LISTING:
--*--

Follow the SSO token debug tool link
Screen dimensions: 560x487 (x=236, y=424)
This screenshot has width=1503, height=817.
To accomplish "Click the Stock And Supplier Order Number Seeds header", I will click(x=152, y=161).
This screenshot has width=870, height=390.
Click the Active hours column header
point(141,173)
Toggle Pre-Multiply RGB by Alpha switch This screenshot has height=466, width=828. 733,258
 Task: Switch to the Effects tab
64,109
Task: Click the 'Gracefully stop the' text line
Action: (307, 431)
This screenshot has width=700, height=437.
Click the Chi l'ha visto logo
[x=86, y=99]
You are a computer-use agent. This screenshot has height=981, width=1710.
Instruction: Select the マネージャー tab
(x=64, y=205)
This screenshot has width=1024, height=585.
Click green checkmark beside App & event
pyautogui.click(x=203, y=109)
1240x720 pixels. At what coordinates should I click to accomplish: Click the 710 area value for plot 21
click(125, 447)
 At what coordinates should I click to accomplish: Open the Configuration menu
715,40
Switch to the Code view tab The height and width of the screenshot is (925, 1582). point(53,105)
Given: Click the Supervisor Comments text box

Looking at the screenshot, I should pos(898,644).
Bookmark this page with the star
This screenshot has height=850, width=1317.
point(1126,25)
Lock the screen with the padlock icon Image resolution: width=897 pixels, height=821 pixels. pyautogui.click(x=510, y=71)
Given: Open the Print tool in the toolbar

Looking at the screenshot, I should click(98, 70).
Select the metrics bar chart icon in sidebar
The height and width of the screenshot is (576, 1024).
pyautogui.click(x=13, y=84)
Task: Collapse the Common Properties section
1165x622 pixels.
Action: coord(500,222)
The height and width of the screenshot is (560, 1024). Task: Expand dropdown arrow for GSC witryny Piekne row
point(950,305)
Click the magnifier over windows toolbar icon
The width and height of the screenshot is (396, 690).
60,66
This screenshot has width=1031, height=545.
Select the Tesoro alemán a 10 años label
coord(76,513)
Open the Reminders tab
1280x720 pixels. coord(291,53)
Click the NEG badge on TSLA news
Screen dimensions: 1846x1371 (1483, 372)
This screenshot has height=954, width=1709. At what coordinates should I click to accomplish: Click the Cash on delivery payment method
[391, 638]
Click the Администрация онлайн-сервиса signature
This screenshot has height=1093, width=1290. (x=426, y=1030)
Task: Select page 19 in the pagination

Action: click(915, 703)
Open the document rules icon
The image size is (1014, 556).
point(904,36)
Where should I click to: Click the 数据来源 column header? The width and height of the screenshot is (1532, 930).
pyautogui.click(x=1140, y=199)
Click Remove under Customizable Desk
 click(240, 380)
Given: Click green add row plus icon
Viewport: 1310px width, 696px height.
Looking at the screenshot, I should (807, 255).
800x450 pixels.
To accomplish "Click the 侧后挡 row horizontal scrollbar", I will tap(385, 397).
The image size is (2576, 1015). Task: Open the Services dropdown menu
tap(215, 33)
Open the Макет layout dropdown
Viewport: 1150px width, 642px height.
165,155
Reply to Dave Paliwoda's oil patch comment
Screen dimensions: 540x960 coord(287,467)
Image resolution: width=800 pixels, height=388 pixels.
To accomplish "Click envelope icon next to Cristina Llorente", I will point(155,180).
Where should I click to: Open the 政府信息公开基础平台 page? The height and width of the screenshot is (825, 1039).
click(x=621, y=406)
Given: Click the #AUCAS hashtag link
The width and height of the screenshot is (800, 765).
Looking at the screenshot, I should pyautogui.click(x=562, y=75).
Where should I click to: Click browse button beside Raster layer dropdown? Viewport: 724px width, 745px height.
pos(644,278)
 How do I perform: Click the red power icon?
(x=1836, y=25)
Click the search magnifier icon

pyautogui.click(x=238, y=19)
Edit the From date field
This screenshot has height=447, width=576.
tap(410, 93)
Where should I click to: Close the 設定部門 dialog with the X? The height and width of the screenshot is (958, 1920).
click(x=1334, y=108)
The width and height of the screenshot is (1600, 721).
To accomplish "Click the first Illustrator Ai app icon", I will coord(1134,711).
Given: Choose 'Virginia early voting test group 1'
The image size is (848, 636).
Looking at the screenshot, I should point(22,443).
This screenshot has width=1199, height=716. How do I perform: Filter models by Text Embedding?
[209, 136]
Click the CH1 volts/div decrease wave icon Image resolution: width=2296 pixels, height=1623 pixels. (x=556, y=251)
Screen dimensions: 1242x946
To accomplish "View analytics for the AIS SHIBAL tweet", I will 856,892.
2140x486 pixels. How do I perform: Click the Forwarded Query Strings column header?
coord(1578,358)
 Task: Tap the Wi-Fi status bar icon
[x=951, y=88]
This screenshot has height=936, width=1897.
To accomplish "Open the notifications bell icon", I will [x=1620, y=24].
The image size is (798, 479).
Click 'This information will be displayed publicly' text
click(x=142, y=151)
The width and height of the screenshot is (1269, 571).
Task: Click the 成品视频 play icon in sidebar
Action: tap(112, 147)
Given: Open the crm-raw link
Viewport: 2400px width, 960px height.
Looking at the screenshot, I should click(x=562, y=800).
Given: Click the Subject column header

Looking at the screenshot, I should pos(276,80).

--*--

EXERCISE OBJECTIVE: Output the lines above as a Markdown table with the columns "Row" and "Line". Put a running number under "Row" and the line's text under "Line", and skip the blank lines.

WRITTEN RESPONSE:
| Row | Line |
|---|---|
| 1 | Follow the SSO token debug tool link |
| 2 | Screen dimensions: 560x487 (x=236, y=424) |
| 3 | This screenshot has width=1503, height=817. |
| 4 | To accomplish "Click the Stock And Supplier Order Number Seeds header", I will click(x=152, y=161). |
| 5 | This screenshot has width=870, height=390. |
| 6 | Click the Active hours column header |
| 7 | point(141,173) |
| 8 | Toggle Pre-Multiply RGB by Alpha switch This screenshot has height=466, width=828. 733,258 |
| 9 |  Task: Switch to the Effects tab |
| 10 | 64,109 |
| 11 | Task: Click the 'Gracefully stop the' text line |
| 12 | Action: (307, 431) |
| 13 | This screenshot has width=700, height=437. |
| 14 | Click the Chi l'ha visto logo |
| 15 | [x=86, y=99] |
| 16 | You are a computer-use agent. This screenshot has height=981, width=1710. |
| 17 | Instruction: Select the マネージャー tab |
| 18 | (x=64, y=205) |
| 19 | This screenshot has width=1024, height=585. |
| 20 | Click green checkmark beside App & event |
| 21 | pyautogui.click(x=203, y=109) |
| 22 | 1240x720 pixels. At what coordinates should I click to accomplish: Click the 710 area value for plot 21 |
| 23 | click(125, 447) |
| 24 |  At what coordinates should I click to accomplish: Open the Configuration menu |
| 25 | 715,40 |
| 26 | Switch to the Code view tab The height and width of the screenshot is (925, 1582). point(53,105) |
| 27 | Given: Click the Supervisor Comments text box |
| 28 | Looking at the screenshot, I should pos(898,644). |
| 29 | Bookmark this page with the star |
| 30 | This screenshot has height=850, width=1317. |
| 31 | point(1126,25) |
| 32 | Lock the screen with the padlock icon Image resolution: width=897 pixels, height=821 pixels. pyautogui.click(x=510, y=71) |
| 33 | Given: Open the Print tool in the toolbar |
| 34 | Looking at the screenshot, I should click(98, 70). |
| 35 | Select the metrics bar chart icon in sidebar |
| 36 | The height and width of the screenshot is (576, 1024). |
| 37 | pyautogui.click(x=13, y=84) |
| 38 | Task: Collapse the Common Properties section |
| 39 | 1165x622 pixels. |
| 40 | Action: coord(500,222) |
| 41 | The height and width of the screenshot is (560, 1024). Task: Expand dropdown arrow for GSC witryny Piekne row |
| 42 | point(950,305) |
| 43 | Click the magnifier over windows toolbar icon |
| 44 | The width and height of the screenshot is (396, 690). |
| 45 | 60,66 |
| 46 | This screenshot has width=1031, height=545. |
| 47 | Select the Tesoro alemán a 10 años label |
| 48 | coord(76,513) |
| 49 | Open the Reminders tab |
| 50 | 1280x720 pixels. coord(291,53) |
| 51 | Click the NEG badge on TSLA news |
| 52 | Screen dimensions: 1846x1371 (1483, 372) |
| 53 | This screenshot has height=954, width=1709. At what coordinates should I click to accomplish: Click the Cash on delivery payment method |
| 54 | [391, 638] |
| 55 | Click the Администрация онлайн-сервиса signature |
| 56 | This screenshot has height=1093, width=1290. (x=426, y=1030) |
| 57 | Task: Select page 19 in the pagination |
| 58 | Action: click(915, 703) |
| 59 | Open the document rules icon |
| 60 | The image size is (1014, 556). |
| 61 | point(904,36) |
| 62 | Where should I click to: Click the 数据来源 column header? The width and height of the screenshot is (1532, 930). |
| 63 | pyautogui.click(x=1140, y=199) |
| 64 | Click Remove under Customizable Desk |
| 65 |  click(240, 380) |
| 66 | Given: Click green add row plus icon |
| 67 | Viewport: 1310px width, 696px height. |
| 68 | Looking at the screenshot, I should (807, 255). |
| 69 | 800x450 pixels. |
| 70 | To accomplish "Click the 侧后挡 row horizontal scrollbar", I will tap(385, 397). |
| 71 | The image size is (2576, 1015). Task: Open the Services dropdown menu |
| 72 | tap(215, 33) |
| 73 | Open the Макет layout dropdown |
| 74 | Viewport: 1150px width, 642px height. |
| 75 | 165,155 |
| 76 | Reply to Dave Paliwoda's oil patch comment |
| 77 | Screen dimensions: 540x960 coord(287,467) |
| 78 | Image resolution: width=800 pixels, height=388 pixels. |
| 79 | To accomplish "Click envelope icon next to Cristina Llorente", I will point(155,180). |
| 80 | Where should I click to: Open the 政府信息公开基础平台 page? The height and width of the screenshot is (825, 1039). |
| 81 | click(x=621, y=406) |
| 82 | Given: Click the #AUCAS hashtag link |
| 83 | The width and height of the screenshot is (800, 765). |
| 84 | Looking at the screenshot, I should pyautogui.click(x=562, y=75). |
| 85 | Where should I click to: Click browse button beside Raster layer dropdown? Viewport: 724px width, 745px height. |
| 86 | pos(644,278) |
| 87 |  How do I perform: Click the red power icon? |
| 88 | (x=1836, y=25) |
| 89 | Click the search magnifier icon |
| 90 | pyautogui.click(x=238, y=19) |
| 91 | Edit the From date field |
| 92 | This screenshot has height=447, width=576. |
| 93 | tap(410, 93) |
| 94 | Where should I click to: Close the 設定部門 dialog with the X? The height and width of the screenshot is (958, 1920). |
| 95 | click(x=1334, y=108) |
| 96 | The width and height of the screenshot is (1600, 721). |
| 97 | To accomplish "Click the first Illustrator Ai app icon", I will coord(1134,711). |
| 98 | Given: Choose 'Virginia early voting test group 1' |
| 99 | The image size is (848, 636). |
| 100 | Looking at the screenshot, I should point(22,443). |
| 101 | This screenshot has width=1199, height=716. How do I perform: Filter models by Text Embedding? |
| 102 | [209, 136] |
| 103 | Click the CH1 volts/div decrease wave icon Image resolution: width=2296 pixels, height=1623 pixels. (x=556, y=251) |
| 104 | Screen dimensions: 1242x946 |
| 105 | To accomplish "View analytics for the AIS SHIBAL tweet", I will 856,892. |
| 106 | 2140x486 pixels. How do I perform: Click the Forwarded Query Strings column header? |
| 107 | coord(1578,358) |
| 108 |  Task: Tap the Wi-Fi status bar icon |
| 109 | [x=951, y=88] |
| 110 | This screenshot has height=936, width=1897. |
| 111 | To accomplish "Open the notifications bell icon", I will [x=1620, y=24]. |
| 112 | The image size is (798, 479). |
| 113 | Click 'This information will be displayed publicly' text |
| 114 | click(x=142, y=151) |
| 115 | The width and height of the screenshot is (1269, 571). |
| 116 | Task: Click the 成品视频 play icon in sidebar |
| 117 | Action: tap(112, 147) |
| 118 | Given: Open the crm-raw link |
| 119 | Viewport: 2400px width, 960px height. |
| 120 | Looking at the screenshot, I should click(x=562, y=800). |
| 121 | Given: Click the Subject column header |
| 122 | Looking at the screenshot, I should pos(276,80). |